(ACTIVITY) Please repeat every entry, keeping each one exactly the same.

(Collected data)
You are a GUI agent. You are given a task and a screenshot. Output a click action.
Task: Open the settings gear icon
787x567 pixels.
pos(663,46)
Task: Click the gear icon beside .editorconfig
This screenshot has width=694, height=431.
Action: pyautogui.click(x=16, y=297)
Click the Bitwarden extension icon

(ANSWER BELOW)
You are a GUI agent. You are given a task and a screenshot. Output a click action.
Task: Open the settings gear icon
787x567 pixels.
pos(663,46)
Task: Click the gear icon beside .editorconfig
This screenshot has width=694, height=431.
Action: pyautogui.click(x=16, y=297)
Click the Bitwarden extension icon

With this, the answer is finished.